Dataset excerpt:

● ● ●

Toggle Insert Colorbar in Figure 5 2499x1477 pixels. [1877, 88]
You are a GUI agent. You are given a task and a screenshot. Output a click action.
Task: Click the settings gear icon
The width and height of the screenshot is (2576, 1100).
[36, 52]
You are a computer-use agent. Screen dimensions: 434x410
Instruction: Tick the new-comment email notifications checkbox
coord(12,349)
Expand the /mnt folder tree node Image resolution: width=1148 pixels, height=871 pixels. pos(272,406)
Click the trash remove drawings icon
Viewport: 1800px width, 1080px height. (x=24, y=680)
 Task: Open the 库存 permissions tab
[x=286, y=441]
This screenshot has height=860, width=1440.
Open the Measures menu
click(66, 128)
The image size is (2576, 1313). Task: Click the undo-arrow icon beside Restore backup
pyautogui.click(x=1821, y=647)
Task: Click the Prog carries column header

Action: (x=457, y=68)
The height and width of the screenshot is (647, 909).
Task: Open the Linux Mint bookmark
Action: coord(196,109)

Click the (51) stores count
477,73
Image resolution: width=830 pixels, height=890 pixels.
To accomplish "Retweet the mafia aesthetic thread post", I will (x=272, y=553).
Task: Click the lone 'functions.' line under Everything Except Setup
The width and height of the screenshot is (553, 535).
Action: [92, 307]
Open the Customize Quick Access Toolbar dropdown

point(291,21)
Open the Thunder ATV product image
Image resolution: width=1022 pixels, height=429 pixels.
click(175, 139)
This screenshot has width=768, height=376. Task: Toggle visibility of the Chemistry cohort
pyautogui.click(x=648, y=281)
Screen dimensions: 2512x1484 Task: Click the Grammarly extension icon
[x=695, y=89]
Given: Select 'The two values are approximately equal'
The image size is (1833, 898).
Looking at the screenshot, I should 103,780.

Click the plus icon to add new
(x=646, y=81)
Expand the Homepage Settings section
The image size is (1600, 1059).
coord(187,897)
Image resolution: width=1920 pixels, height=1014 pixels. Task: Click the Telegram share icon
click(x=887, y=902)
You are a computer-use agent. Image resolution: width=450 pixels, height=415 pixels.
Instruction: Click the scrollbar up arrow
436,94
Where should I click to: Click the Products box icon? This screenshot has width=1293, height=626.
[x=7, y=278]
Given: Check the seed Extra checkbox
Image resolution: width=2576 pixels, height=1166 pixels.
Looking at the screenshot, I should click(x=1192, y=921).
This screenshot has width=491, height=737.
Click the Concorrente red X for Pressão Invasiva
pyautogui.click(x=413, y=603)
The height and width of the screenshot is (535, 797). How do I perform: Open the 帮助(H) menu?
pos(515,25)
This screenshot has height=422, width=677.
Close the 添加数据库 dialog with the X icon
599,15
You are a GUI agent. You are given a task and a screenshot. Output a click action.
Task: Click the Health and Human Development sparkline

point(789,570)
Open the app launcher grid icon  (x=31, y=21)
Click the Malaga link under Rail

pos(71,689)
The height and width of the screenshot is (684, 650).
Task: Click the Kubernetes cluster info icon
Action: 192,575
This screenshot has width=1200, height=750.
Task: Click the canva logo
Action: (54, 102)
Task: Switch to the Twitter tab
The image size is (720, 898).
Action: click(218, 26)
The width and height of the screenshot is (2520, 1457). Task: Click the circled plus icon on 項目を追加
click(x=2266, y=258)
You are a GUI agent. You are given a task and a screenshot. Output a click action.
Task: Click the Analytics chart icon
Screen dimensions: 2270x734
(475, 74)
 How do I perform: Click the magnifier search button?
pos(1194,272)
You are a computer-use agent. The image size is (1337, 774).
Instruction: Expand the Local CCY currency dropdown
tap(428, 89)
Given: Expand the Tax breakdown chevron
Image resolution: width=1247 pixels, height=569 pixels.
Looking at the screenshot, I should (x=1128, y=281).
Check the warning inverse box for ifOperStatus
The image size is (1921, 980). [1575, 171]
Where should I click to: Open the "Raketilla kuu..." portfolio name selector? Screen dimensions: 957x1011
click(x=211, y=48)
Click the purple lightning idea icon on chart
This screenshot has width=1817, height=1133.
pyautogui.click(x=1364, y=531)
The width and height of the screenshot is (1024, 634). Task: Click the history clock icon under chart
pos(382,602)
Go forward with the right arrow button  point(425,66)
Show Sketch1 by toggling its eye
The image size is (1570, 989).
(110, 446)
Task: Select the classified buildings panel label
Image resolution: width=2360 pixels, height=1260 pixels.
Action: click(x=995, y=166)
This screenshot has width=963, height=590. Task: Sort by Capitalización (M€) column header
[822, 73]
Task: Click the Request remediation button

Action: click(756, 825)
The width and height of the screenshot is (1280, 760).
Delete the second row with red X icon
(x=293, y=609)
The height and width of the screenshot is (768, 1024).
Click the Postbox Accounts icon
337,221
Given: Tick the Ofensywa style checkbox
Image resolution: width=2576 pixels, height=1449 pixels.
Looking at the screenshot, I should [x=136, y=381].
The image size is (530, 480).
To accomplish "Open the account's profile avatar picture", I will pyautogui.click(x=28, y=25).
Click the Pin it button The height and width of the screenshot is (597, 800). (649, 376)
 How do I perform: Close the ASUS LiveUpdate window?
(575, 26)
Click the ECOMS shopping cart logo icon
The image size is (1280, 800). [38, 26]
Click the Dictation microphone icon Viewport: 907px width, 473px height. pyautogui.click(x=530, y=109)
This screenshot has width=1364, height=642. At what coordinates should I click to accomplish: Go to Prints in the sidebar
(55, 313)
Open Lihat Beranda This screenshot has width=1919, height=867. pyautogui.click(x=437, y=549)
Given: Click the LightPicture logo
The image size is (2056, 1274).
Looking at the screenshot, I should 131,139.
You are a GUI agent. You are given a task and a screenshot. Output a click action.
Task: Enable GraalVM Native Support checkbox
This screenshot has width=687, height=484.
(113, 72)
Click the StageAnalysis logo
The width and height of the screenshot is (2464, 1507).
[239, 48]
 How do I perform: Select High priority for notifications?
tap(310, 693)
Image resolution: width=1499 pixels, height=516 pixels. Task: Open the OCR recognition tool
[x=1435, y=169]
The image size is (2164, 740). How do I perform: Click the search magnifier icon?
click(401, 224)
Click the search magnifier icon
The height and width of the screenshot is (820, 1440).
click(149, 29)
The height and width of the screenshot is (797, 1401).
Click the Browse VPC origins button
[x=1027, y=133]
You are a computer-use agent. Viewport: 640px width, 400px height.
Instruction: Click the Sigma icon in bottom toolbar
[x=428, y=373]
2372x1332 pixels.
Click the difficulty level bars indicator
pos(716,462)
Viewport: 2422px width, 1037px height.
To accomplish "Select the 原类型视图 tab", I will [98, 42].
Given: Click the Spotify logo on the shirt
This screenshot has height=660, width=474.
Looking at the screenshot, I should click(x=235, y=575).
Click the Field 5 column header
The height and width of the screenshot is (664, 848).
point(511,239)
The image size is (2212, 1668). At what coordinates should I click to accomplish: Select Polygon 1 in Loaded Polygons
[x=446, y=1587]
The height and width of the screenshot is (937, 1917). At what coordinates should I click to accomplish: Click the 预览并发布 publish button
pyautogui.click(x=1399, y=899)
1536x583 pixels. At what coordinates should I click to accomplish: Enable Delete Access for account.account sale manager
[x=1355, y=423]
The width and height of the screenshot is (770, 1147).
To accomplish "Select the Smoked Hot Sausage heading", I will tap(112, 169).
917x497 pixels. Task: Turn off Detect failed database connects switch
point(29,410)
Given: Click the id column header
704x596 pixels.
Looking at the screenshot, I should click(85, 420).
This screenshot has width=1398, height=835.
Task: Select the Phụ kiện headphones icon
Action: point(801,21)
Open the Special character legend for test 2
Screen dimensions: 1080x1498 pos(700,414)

● ● ●

**What to work on:**
Rewrite the lines of the records above as a numbered list, leaving out any blank lines.

**The output:**
1. Toggle Insert Colorbar in Figure 5 2499x1477 pixels. [1877, 88]
2. You are a GUI agent. You are given a task and a screenshot. Output a click action.
3. Task: Click the settings gear icon
4. The width and height of the screenshot is (2576, 1100).
5. [36, 52]
6. You are a computer-use agent. Screen dimensions: 434x410
7. Instruction: Tick the new-comment email notifications checkbox
8. coord(12,349)
9. Expand the /mnt folder tree node Image resolution: width=1148 pixels, height=871 pixels. pos(272,406)
10. Click the trash remove drawings icon
11. Viewport: 1800px width, 1080px height. (x=24, y=680)
12.  Task: Open the 库存 permissions tab
13. [x=286, y=441]
14. This screenshot has height=860, width=1440.
15. Open the Measures menu
16. click(66, 128)
17. The image size is (2576, 1313). Task: Click the undo-arrow icon beside Restore backup
18. pyautogui.click(x=1821, y=647)
19. Task: Click the Prog carries column header
20. Action: (x=457, y=68)
21. The height and width of the screenshot is (647, 909).
22. Task: Open the Linux Mint bookmark
23. Action: coord(196,109)
24. Click the (51) stores count
25. 477,73
26. Image resolution: width=830 pixels, height=890 pixels.
27. To accomplish "Retweet the mafia aesthetic thread post", I will (x=272, y=553).
28. Task: Click the lone 'functions.' line under Everything Except Setup
29. The width and height of the screenshot is (553, 535).
30. Action: [92, 307]
31. Open the Customize Quick Access Toolbar dropdown
32. point(291,21)
33. Open the Thunder ATV product image
34. Image resolution: width=1022 pixels, height=429 pixels.
35. click(175, 139)
36. This screenshot has width=768, height=376. Task: Toggle visibility of the Chemistry cohort
37. pyautogui.click(x=648, y=281)
38. Screen dimensions: 2512x1484 Task: Click the Grammarly extension icon
39. [x=695, y=89]
40. Given: Select 'The two values are approximately equal'
41. The image size is (1833, 898).
42. Looking at the screenshot, I should 103,780.
43. Click the plus icon to add new
44. (x=646, y=81)
45. Expand the Homepage Settings section
46. The image size is (1600, 1059).
47. coord(187,897)
48. Image resolution: width=1920 pixels, height=1014 pixels. Task: Click the Telegram share icon
49. click(x=887, y=902)
50. You are a computer-use agent. Image resolution: width=450 pixels, height=415 pixels.
51. Instruction: Click the scrollbar up arrow
52. 436,94
53. Where should I click to: Click the Products box icon? This screenshot has width=1293, height=626.
54. [x=7, y=278]
55. Given: Check the seed Extra checkbox
56. Image resolution: width=2576 pixels, height=1166 pixels.
57. Looking at the screenshot, I should click(x=1192, y=921).
58. This screenshot has width=491, height=737.
59. Click the Concorrente red X for Pressão Invasiva
60. pyautogui.click(x=413, y=603)
61. The height and width of the screenshot is (535, 797). How do I perform: Open the 帮助(H) menu?
62. pos(515,25)
63. This screenshot has height=422, width=677.
64. Close the 添加数据库 dialog with the X icon
65. 599,15
66. You are a GUI agent. You are given a task and a screenshot. Output a click action.
67. Task: Click the Health and Human Development sparkline
68. point(789,570)
69. Open the app launcher grid icon  (x=31, y=21)
70. Click the Malaga link under Rail
71. pos(71,689)
72. The height and width of the screenshot is (684, 650).
73. Task: Click the Kubernetes cluster info icon
74. Action: 192,575
75. This screenshot has width=1200, height=750.
76. Task: Click the canva logo
77. Action: (54, 102)
78. Task: Switch to the Twitter tab
79. The image size is (720, 898).
80. Action: click(218, 26)
81. The width and height of the screenshot is (2520, 1457). Task: Click the circled plus icon on 項目を追加
82. click(x=2266, y=258)
83. You are a GUI agent. You are given a task and a screenshot. Output a click action.
84. Task: Click the Analytics chart icon
85. Screen dimensions: 2270x734
86. (475, 74)
87.  How do I perform: Click the magnifier search button?
88. pos(1194,272)
89. You are a computer-use agent. The image size is (1337, 774).
90. Instruction: Expand the Local CCY currency dropdown
91. tap(428, 89)
92. Given: Expand the Tax breakdown chevron
93. Image resolution: width=1247 pixels, height=569 pixels.
94. Looking at the screenshot, I should (x=1128, y=281).
95. Check the warning inverse box for ifOperStatus
96. The image size is (1921, 980). [1575, 171]
97. Where should I click to: Open the "Raketilla kuu..." portfolio name selector? Screen dimensions: 957x1011
98. click(x=211, y=48)
99. Click the purple lightning idea icon on chart
100. This screenshot has width=1817, height=1133.
101. pyautogui.click(x=1364, y=531)
102. The width and height of the screenshot is (1024, 634). Task: Click the history clock icon under chart
103. pos(382,602)
104. Go forward with the right arrow button  point(425,66)
105. Show Sketch1 by toggling its eye
106. The image size is (1570, 989).
107. (110, 446)
108. Task: Select the classified buildings panel label
109. Image resolution: width=2360 pixels, height=1260 pixels.
110. Action: click(x=995, y=166)
111. This screenshot has width=963, height=590. Task: Sort by Capitalización (M€) column header
112. [822, 73]
113. Task: Click the Request remediation button
114. Action: click(756, 825)
115. The width and height of the screenshot is (1280, 760).
116. Delete the second row with red X icon
117. (x=293, y=609)
118. The height and width of the screenshot is (768, 1024).
119. Click the Postbox Accounts icon
120. 337,221
121. Given: Tick the Ofensywa style checkbox
122. Image resolution: width=2576 pixels, height=1449 pixels.
123. Looking at the screenshot, I should [x=136, y=381].
124. The image size is (530, 480).
125. To accomplish "Open the account's profile avatar picture", I will pyautogui.click(x=28, y=25).
126. Click the Pin it button The height and width of the screenshot is (597, 800). (649, 376)
127.  How do I perform: Close the ASUS LiveUpdate window?
128. (575, 26)
129. Click the ECOMS shopping cart logo icon
130. The image size is (1280, 800). [38, 26]
131. Click the Dictation microphone icon Viewport: 907px width, 473px height. pyautogui.click(x=530, y=109)
132. This screenshot has width=1364, height=642. At what coordinates should I click to accomplish: Go to Prints in the sidebar
133. (55, 313)
134. Open Lihat Beranda This screenshot has width=1919, height=867. pyautogui.click(x=437, y=549)
135. Given: Click the LightPicture logo
136. The image size is (2056, 1274).
137. Looking at the screenshot, I should 131,139.
138. You are a GUI agent. You are given a task and a screenshot. Output a click action.
139. Task: Enable GraalVM Native Support checkbox
140. This screenshot has width=687, height=484.
141. (113, 72)
142. Click the StageAnalysis logo
143. The width and height of the screenshot is (2464, 1507).
144. [239, 48]
145.  How do I perform: Select High priority for notifications?
146. tap(310, 693)
147. Image resolution: width=1499 pixels, height=516 pixels. Task: Open the OCR recognition tool
148. [x=1435, y=169]
149. The image size is (2164, 740). How do I perform: Click the search magnifier icon?
150. click(401, 224)
151. Click the search magnifier icon
152. The height and width of the screenshot is (820, 1440).
153. click(149, 29)
154. The height and width of the screenshot is (797, 1401).
155. Click the Browse VPC origins button
156. [x=1027, y=133]
157. You are a computer-use agent. Viewport: 640px width, 400px height.
158. Instruction: Click the Sigma icon in bottom toolbar
159. [x=428, y=373]
160. 2372x1332 pixels.
161. Click the difficulty level bars indicator
162. pos(716,462)
163. Viewport: 2422px width, 1037px height.
164. To accomplish "Select the 原类型视图 tab", I will [98, 42].
165. Given: Click the Spotify logo on the shirt
166. This screenshot has height=660, width=474.
167. Looking at the screenshot, I should click(x=235, y=575).
168. Click the Field 5 column header
169. The height and width of the screenshot is (664, 848).
170. point(511,239)
171. The image size is (2212, 1668). At what coordinates should I click to accomplish: Select Polygon 1 in Loaded Polygons
172. [x=446, y=1587]
173. The height and width of the screenshot is (937, 1917). At what coordinates should I click to accomplish: Click the 预览并发布 publish button
174. pyautogui.click(x=1399, y=899)
175. 1536x583 pixels. At what coordinates should I click to accomplish: Enable Delete Access for account.account sale manager
176. [x=1355, y=423]
177. The width and height of the screenshot is (770, 1147).
178. To accomplish "Select the Smoked Hot Sausage heading", I will tap(112, 169).
179. 917x497 pixels. Task: Turn off Detect failed database connects switch
180. point(29,410)
181. Given: Click the id column header
182. 704x596 pixels.
183. Looking at the screenshot, I should click(85, 420).
184. This screenshot has width=1398, height=835.
185. Task: Select the Phụ kiện headphones icon
186. Action: point(801,21)
187. Open the Special character legend for test 2
188. Screen dimensions: 1080x1498 pos(700,414)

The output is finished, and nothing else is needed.